# REQUIREMENT:
Repeat word for word the opening stretch of the entries, from the first line through the line containing "Select the Drawdown".

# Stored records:

═══

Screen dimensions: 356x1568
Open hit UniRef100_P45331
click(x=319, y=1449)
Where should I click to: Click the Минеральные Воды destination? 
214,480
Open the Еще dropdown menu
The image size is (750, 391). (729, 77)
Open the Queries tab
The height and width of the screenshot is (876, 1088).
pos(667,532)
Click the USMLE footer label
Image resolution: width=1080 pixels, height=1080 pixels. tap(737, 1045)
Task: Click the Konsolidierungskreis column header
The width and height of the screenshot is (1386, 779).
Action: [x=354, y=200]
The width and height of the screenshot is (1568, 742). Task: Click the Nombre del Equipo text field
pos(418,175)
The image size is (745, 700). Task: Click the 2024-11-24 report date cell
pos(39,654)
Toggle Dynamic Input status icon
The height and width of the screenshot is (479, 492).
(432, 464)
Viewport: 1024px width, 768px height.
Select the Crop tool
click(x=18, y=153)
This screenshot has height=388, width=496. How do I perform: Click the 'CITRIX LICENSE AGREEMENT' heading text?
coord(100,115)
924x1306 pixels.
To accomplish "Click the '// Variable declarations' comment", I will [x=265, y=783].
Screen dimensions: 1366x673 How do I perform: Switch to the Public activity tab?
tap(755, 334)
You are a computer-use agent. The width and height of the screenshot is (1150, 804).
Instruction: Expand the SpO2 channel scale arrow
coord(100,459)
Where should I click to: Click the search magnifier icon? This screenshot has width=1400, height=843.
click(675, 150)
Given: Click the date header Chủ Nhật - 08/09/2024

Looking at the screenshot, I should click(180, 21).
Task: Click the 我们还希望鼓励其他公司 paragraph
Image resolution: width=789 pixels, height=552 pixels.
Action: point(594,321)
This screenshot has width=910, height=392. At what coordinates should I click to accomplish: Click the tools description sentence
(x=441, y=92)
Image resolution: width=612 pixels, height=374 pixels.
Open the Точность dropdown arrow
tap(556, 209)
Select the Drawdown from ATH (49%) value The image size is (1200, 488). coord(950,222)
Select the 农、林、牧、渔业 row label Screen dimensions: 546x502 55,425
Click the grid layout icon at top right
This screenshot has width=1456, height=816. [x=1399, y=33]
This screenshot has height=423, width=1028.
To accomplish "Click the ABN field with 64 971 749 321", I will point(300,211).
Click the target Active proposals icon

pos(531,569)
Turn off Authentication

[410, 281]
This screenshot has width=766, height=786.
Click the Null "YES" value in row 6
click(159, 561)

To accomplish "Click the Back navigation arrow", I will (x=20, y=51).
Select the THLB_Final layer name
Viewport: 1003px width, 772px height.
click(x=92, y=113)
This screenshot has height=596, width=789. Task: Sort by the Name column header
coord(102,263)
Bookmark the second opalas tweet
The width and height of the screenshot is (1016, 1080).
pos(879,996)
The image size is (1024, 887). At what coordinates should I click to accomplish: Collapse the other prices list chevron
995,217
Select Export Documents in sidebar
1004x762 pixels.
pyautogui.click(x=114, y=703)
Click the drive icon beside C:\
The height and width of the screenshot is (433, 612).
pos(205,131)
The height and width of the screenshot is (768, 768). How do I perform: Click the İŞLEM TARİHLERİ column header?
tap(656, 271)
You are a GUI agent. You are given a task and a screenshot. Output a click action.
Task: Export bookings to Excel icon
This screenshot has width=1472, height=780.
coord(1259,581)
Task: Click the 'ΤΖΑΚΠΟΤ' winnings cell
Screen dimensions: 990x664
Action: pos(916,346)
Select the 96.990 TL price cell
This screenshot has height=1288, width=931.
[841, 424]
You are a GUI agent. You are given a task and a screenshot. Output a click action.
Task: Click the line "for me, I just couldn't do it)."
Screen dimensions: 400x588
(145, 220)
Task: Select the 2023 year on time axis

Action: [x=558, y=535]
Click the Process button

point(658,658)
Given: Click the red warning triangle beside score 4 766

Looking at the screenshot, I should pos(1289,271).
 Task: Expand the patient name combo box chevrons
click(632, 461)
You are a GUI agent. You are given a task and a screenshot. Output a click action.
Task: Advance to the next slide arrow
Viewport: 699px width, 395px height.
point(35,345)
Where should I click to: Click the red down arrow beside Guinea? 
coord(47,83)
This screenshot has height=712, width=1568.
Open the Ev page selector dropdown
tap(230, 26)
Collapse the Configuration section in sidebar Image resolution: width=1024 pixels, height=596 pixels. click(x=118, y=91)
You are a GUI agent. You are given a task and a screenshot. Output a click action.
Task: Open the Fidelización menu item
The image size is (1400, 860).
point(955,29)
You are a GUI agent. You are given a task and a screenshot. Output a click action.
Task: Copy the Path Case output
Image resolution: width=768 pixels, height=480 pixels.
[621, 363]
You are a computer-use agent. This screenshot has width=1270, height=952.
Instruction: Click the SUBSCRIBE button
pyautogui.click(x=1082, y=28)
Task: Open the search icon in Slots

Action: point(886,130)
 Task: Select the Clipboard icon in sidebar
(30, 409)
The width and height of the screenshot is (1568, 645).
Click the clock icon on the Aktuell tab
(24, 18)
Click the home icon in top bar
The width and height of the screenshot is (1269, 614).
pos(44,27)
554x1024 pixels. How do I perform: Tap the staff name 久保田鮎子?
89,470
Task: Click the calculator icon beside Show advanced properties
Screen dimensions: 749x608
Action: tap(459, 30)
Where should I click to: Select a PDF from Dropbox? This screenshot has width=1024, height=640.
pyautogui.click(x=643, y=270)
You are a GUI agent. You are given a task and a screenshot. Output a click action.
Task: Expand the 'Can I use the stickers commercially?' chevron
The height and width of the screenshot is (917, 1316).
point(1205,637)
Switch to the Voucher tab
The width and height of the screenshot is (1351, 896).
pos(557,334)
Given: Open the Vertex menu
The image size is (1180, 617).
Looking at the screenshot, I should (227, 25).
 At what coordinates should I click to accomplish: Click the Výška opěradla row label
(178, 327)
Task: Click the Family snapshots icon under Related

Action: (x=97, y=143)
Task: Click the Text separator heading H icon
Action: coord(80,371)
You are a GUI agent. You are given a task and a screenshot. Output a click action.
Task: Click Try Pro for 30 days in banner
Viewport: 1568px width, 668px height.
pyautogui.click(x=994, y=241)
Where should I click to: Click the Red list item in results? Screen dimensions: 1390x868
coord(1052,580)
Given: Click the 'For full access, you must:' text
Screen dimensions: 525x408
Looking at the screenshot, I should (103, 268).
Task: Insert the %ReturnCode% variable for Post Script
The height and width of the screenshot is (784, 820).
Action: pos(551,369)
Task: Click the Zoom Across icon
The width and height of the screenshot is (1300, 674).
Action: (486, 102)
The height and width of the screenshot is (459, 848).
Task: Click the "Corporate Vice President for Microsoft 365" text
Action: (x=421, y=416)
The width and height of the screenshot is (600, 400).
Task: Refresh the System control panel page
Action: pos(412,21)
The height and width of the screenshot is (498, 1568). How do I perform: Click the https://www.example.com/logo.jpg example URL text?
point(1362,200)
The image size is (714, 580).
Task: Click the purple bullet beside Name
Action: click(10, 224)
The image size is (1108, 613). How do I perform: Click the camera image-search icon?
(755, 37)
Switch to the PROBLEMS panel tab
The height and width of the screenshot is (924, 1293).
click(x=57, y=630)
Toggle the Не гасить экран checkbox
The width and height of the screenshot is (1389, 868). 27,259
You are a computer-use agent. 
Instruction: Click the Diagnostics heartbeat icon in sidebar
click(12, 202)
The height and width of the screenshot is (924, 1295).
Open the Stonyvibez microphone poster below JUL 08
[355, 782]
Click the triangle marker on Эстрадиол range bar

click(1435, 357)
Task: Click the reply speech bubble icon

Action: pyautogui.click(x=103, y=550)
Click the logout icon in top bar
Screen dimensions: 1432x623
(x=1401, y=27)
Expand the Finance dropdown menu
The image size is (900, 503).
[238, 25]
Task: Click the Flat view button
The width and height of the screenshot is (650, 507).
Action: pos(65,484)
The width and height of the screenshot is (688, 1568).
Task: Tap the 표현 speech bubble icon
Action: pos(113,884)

═══

# SOLUTION:
Screen dimensions: 356x1568
Open hit UniRef100_P45331
click(x=319, y=1449)
Where should I click to: Click the Минеральные Воды destination? 
214,480
Open the Еще dropdown menu
The image size is (750, 391). (729, 77)
Open the Queries tab
The height and width of the screenshot is (876, 1088).
pos(667,532)
Click the USMLE footer label
Image resolution: width=1080 pixels, height=1080 pixels. tap(737, 1045)
Task: Click the Konsolidierungskreis column header
The width and height of the screenshot is (1386, 779).
Action: [x=354, y=200]
The width and height of the screenshot is (1568, 742). Task: Click the Nombre del Equipo text field
pos(418,175)
The image size is (745, 700). Task: Click the 2024-11-24 report date cell
pos(39,654)
Toggle Dynamic Input status icon
The height and width of the screenshot is (479, 492).
(432, 464)
Viewport: 1024px width, 768px height.
Select the Crop tool
click(x=18, y=153)
This screenshot has height=388, width=496. How do I perform: Click the 'CITRIX LICENSE AGREEMENT' heading text?
coord(100,115)
924x1306 pixels.
To accomplish "Click the '// Variable declarations' comment", I will [x=265, y=783].
Screen dimensions: 1366x673 How do I perform: Switch to the Public activity tab?
tap(755, 334)
You are a computer-use agent. The width and height of the screenshot is (1150, 804).
Instruction: Expand the SpO2 channel scale arrow
coord(100,459)
Where should I click to: Click the search magnifier icon? This screenshot has width=1400, height=843.
click(675, 150)
Given: Click the date header Chủ Nhật - 08/09/2024

Looking at the screenshot, I should click(180, 21).
Task: Click the 我们还希望鼓励其他公司 paragraph
Image resolution: width=789 pixels, height=552 pixels.
Action: point(594,321)
This screenshot has width=910, height=392. At what coordinates should I click to accomplish: Click the tools description sentence
(x=441, y=92)
Image resolution: width=612 pixels, height=374 pixels.
Open the Точность dropdown arrow
tap(556, 209)
Select the Drawdown from ATH (49%) value The image size is (1200, 488). coord(950,222)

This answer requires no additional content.